Para o órgão, apesar da portaria, “a prática da Marinha do Brasil fere direitos constitucionais“, porque as condições para ingresso nas Forças Armadas só podem ser estabelecidas em lei e, segundo a atual legislação, a restrição a pessoas tatuadas só ocorreria se “o conteúdo do desenho ou do escrito violar valores constitucionais, veiculando ideologias terroristas ou extremistas, apologia à violência, criminalidade, entre outros”.

Ainda conforme o MPF, o impedimento fere também direitos individuais, como autonomia e liberdade de expressão. Configura, ainda, como ato discriminatório e sem razoabilidade, a inclusão de tatuagens, visíveis ou não, que não violam valores constitucionais, como condição que incapacita candidatos a participarem de concurso público.
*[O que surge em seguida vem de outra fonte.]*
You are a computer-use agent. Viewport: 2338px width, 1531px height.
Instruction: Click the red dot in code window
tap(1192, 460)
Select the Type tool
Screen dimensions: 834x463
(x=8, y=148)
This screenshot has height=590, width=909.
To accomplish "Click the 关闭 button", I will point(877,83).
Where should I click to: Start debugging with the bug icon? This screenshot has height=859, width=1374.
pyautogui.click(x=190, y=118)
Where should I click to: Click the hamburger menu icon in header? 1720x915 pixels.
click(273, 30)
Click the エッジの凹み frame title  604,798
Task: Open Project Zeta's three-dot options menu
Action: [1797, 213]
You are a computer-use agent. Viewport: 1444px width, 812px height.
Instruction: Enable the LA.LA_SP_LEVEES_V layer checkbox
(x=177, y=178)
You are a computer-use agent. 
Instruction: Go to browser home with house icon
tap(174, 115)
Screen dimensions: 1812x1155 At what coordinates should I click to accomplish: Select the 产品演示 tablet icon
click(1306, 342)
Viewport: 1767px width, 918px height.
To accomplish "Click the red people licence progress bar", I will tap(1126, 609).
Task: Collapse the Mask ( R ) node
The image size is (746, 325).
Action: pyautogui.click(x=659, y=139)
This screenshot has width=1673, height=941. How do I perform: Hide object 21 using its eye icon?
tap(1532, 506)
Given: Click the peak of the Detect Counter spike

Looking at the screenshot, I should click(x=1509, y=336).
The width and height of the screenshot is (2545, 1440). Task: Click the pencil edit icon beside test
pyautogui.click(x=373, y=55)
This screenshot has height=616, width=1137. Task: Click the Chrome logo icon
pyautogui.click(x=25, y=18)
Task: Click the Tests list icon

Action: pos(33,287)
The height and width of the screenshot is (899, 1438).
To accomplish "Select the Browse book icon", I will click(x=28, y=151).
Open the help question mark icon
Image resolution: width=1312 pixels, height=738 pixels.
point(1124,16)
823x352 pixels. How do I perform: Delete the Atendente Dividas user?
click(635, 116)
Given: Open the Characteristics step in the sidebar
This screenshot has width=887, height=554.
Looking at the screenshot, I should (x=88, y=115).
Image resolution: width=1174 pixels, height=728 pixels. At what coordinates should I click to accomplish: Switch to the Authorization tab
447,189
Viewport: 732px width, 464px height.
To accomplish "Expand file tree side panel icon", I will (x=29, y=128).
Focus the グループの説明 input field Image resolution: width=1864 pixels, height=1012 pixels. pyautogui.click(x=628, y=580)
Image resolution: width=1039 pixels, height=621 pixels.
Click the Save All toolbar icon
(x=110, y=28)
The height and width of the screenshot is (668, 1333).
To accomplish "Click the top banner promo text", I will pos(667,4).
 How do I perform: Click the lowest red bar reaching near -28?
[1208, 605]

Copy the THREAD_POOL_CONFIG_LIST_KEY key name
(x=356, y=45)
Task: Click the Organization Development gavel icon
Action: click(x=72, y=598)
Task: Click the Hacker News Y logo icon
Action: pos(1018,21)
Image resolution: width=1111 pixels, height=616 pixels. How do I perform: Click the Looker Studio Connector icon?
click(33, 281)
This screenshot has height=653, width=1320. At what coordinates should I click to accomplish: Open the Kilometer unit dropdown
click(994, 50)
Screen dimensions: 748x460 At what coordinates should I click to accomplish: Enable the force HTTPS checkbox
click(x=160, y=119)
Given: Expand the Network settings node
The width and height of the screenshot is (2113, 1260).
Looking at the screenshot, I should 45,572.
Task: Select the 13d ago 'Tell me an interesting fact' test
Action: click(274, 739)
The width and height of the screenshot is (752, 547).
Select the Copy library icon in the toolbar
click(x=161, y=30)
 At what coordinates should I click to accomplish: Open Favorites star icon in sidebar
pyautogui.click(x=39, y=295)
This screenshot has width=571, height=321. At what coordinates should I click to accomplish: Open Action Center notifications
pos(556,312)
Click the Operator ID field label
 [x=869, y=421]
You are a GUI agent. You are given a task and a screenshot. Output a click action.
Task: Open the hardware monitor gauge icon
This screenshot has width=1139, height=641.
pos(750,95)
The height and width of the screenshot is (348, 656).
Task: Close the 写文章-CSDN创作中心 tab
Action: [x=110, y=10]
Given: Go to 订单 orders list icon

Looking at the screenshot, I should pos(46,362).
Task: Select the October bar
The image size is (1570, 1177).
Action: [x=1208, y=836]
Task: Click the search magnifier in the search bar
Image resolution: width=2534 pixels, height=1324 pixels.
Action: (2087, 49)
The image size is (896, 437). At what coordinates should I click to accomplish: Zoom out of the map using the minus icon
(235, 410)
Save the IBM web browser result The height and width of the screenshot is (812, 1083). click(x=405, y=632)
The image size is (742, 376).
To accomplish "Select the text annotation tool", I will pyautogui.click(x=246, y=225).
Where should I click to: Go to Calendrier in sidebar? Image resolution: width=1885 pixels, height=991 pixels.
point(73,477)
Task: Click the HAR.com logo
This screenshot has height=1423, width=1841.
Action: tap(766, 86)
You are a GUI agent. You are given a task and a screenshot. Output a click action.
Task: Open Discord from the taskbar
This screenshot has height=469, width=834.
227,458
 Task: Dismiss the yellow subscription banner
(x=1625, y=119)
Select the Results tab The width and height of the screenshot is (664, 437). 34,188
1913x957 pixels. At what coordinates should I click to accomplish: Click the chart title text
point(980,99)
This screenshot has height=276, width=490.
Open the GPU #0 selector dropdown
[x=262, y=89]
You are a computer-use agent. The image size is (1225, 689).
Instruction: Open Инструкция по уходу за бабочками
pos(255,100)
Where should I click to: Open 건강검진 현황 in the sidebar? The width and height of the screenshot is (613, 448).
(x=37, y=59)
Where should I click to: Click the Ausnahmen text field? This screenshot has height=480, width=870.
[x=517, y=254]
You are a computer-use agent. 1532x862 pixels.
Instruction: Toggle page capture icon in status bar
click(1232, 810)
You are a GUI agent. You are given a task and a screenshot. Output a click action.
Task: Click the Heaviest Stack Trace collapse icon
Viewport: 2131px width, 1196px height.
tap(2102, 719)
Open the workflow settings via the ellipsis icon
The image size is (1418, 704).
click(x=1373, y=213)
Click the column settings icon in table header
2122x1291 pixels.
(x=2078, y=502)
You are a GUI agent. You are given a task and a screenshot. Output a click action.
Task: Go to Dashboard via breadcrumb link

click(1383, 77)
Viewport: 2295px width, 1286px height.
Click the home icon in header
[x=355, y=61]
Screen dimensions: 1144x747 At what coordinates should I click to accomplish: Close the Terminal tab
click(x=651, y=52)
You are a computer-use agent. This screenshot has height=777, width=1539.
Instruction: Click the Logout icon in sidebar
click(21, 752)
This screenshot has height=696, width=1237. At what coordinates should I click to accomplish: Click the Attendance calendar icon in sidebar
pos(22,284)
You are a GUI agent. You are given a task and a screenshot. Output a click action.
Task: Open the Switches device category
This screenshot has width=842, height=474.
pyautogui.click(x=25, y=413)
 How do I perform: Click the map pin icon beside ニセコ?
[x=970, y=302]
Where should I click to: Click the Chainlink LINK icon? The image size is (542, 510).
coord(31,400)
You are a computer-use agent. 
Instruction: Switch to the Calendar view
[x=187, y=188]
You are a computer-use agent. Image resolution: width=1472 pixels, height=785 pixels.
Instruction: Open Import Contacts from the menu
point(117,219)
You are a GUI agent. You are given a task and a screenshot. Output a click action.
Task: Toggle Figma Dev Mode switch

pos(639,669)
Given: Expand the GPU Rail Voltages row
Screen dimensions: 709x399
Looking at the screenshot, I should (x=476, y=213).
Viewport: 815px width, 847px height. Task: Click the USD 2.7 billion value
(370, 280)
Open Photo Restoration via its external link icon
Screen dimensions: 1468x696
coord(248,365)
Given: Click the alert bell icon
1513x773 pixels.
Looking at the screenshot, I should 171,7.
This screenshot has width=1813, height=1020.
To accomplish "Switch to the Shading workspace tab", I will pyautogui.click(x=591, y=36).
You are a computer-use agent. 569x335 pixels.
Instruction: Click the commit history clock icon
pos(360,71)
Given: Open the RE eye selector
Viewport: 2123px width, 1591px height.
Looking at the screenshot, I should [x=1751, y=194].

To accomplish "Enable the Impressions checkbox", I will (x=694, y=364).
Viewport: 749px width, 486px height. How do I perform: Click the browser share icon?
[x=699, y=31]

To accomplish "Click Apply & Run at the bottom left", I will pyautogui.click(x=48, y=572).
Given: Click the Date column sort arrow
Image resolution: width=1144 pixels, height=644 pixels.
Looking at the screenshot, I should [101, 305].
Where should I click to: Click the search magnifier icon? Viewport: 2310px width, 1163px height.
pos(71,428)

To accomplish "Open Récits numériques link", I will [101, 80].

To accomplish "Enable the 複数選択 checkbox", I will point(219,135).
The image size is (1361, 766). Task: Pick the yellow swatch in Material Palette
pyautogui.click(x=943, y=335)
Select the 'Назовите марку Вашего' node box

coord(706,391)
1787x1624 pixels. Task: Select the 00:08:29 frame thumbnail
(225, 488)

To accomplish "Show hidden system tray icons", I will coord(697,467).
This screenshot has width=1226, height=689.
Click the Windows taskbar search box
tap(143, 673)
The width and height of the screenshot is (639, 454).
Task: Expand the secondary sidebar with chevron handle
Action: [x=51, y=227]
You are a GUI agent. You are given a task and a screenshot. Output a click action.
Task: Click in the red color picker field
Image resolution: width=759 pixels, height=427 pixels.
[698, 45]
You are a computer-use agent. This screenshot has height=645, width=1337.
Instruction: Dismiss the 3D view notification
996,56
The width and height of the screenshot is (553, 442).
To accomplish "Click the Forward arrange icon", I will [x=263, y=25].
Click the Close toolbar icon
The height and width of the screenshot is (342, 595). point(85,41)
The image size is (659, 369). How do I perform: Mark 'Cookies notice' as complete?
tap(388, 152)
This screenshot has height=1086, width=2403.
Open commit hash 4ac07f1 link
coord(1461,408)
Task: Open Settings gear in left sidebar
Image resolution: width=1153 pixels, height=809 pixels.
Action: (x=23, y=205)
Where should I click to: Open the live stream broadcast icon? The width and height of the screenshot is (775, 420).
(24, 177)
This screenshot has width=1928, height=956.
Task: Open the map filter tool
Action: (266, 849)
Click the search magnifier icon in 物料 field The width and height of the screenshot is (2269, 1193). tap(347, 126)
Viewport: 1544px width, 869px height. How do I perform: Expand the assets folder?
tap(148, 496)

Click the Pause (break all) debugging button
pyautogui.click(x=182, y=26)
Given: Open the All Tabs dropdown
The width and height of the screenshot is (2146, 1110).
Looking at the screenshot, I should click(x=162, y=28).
O MPF destacou que o Supremo Tribunal Federal já fixou tese no sentido de que, salvo tatuagens que ofendam valores constitucionais, os editais de concursos públicos não podem ter qualquer restrição a pessoas com tatuagens.

Marinha

A Marinha informou que é permitido o uso de tatuagens discretas, como aquelas que possam ficar ocultas sob o uniforme básico, mas é vedado as que, mesmo discretas, forem “ofensivas ou incompatíveis com o decoro militar e com a tradição naval, tais como as que apresentem símbolos, desenhos ou inscrições cujas semânticas estejam relacionadas a ideologias terroristas ou extremistas; ideias contrárias as instituições democráticas; violência ou criminalidade; discriminação ou preconceitos de raça, credo, sexo ou origem; ideias ou atos libidinosos; e ideias ou atos ofensivos às Forças Armadas”.

Ainda na resposta, a Força informou que esses requisitos estão previstos nas Normas para Apresentação Pessoal de Militares da Marinha do Brasil.